In Joyce and the Jews Ira Nadel offers the most complete discussion to date of Joyce's keen interest in the Talmudic tradition; he also presents convincing evidence of Joyce's psychological and creative affinities with the Jewish mind. The thoroughness of Nadel's approach to the cultural and historical complexities of the subject makes this study a must not only for Joyceans but for anyone interested in Jewish contributions to the culture of our time. An incident cited by Nadel early in the book provides a shocking initiation to Joyce's lifetime rapport with Jewish lore. Rabbis caught by the Romans studying the Torah were instantly set on fire wrapped in the "Scroll of the Law," a cruel but unmistakable recognition of the inseparability of text and reader. Such temporal and eternal synthesis could not have escaped Joyce who, in a sense, saw himself as the living temple of the word. "Joyce's Judaism is textual," writes Nadel, "because like the writer, the Jew [and Joyce] expects the identity from the book."

Jewish internationalism appealed to Joyce to the point that he became a Wandering Jew by choice. Nadel identifies Joyce's sense of history with the Jewish kairos, an extended moment filled with meaning, because Jewish history is not perceived through various details but through a feeling of continuity. Memory and remembrance play an essential role in transforming myth into history, a process reminiscent of Finnegans Wake's cyclical approach. Moses, a dominant presence in Joyce, finds his voice in the Wake where Joyce inscribes his "own tablet which his readers alternately spurn and obey." Nadel further argues that collective oral participation, a standing practice in Talmudic tradition, is beneficial to the exegesis of Finnegans Wake, a text that can be enriched by readers with different linguistic backgrounds.
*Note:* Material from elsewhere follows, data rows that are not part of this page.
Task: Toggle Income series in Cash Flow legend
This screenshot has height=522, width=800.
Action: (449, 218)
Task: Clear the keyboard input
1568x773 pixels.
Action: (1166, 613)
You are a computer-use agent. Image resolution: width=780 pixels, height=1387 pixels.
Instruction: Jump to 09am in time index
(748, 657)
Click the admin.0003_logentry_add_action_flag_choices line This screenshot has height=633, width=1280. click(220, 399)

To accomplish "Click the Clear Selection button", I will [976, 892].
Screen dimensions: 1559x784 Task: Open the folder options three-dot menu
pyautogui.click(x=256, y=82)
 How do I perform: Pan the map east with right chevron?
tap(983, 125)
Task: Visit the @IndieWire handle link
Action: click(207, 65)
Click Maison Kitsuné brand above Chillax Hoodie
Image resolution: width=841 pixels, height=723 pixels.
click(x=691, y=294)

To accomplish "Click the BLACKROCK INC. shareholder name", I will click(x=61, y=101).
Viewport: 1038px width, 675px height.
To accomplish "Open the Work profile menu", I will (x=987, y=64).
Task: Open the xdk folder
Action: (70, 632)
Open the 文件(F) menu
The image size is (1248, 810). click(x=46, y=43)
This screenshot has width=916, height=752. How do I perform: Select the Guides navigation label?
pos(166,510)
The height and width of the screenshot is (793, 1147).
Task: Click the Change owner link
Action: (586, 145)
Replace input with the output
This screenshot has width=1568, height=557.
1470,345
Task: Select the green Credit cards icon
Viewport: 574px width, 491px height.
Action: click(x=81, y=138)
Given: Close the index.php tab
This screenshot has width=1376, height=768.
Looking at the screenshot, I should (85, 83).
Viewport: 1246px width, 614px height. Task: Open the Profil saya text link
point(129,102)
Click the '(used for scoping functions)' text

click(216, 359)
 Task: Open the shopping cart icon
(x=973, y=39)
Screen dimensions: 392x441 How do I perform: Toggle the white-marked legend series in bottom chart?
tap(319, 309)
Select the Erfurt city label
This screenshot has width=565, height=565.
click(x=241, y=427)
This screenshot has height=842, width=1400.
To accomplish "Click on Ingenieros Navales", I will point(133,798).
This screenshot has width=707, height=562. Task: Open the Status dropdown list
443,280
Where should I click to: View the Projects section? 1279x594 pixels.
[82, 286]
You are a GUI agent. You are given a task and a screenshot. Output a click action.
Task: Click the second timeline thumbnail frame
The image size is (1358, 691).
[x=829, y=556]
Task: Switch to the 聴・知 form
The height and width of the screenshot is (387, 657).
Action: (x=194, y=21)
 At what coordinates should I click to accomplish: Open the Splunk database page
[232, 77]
Parallels between Joyce's rejection of Catholicism and many Jews' voluntary disfranchisement from mainstream Judaism explain Bloom's uncertain acceptance of his Judeo-Christian inheritance. Actually, Nadel sees Bloom as "a complex encoding by Joyce of this duality." To illustrate the contradictory nature of the Jew, the urge to self-denial and the resulting lack of identity, Nadel quotes Hitler's Mein Kampf, wryly commenting that the Führer's remark: "the language of the Jew 'is not . . . a means of expressing his thoughts, but a means for concealing them,'" is pretty much on target. Because the Jew was compelled to repress means of self-expression, including the language (Hebrew and Yiddish), "he often adopted a new aggressive career, that of the journalist, and a new public language, journalism. The role of journalist suited the Jew because it gave him license to roam about the city or country questioning events and actions." Bloom roams enough to fit the description. His role in the world of journalism, however, is peripheral. Nadel finds Bloom's position as advertising canvasser a subtle satire of Jewish prominence in journalistic circles.

Joyce and the Jews touches upon every aspect of Joyce's lifelong absorption in Jewish culture, the various friendships he formed in the cities he chose to grace with his presence, his lasting fascination with the irresistible "dark, passionate voluptuous quality" of the Jewish woman transferred by proxy to Bloom, whose first positive impression of Molly is indebted to her Jewish looks.

Although Nadel's study is characterized by scrupulous scholarship and exceptional [End Page 801] objectivity, there are times when a prophetic undercurrent seems to undermine the self-imposed detachment of the writer to make a case for the Jewishness of Joyce. The last sentence in the book is revealing: "For some, Joyce as a 'Jew' may only be an alluring myth, but for others, it is a key to understanding his life." Ira Nadel hands over this key. It opens many doors.